Downgrading the subordinated debt of Bank of China (Hong Kong) (BOCHK), Bank of East Asia (BEA), Wing Lung Bank, Industrial and Commercial Bank of China (Asia), China Citic Bank International and Standard Chartered Bank (Hong Kong), the agency said: "Moody's views the probability of support from the Hong Kong government as having diminished to the point where such support no longer warrants any uplift in banks' subordinated debt ratings."
Moody's said the outlook on the subordinated debt ratings of BEA and Wing Lung Bank, a subsidiary of China Merchants Bank, remained negative, in line with the negative outlook on these banks' deposit and bank financial strength ratings.

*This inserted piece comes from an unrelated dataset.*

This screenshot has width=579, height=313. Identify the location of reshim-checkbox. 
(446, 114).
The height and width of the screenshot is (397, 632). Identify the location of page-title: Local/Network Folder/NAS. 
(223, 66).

The outlook on the subordinated debt ratings of BOCHK, Citic, ICBC (Asia) and Standard Chartered were stable, the ratings agency said, indicating a low chance of further downgrades in the short term.
"We recognise that Hong Kong's and the mainland's bank supervisors have in the past acted in a manner to support bank creditors," said Sonny Hsu, a Moody's analyst.
"However, the experience of the global financial crisis has shown that the willingness to provide support can change rapidly as costs mount and losses have been imposed on bank creditors even in the absence of a formal resolution framework. Fears that creditor bail-ins might trigger serious contagion risks have largely not been realised."
Dominic Chan, an analyst with BNP Paribas, said: "Banks in Hong Kong are generally well capitalised. With weaker loan growth now, I don't think they have an urgent need for capital."
He noted that some mainland banks' subsidiaries in the city might witness higher loan growth and require more capital.
Hsu said he agreed some mainland banks needed more capital to support their business growth in Hong Kong. "The costs of them to issue new subordinated debt will be higher, depending on the banks' credit rating," he said.
However, the tax-deductible nature of such debt would allow it to remain a favourable tool for banks to raise capital rather than issuing new shares, Hsu added.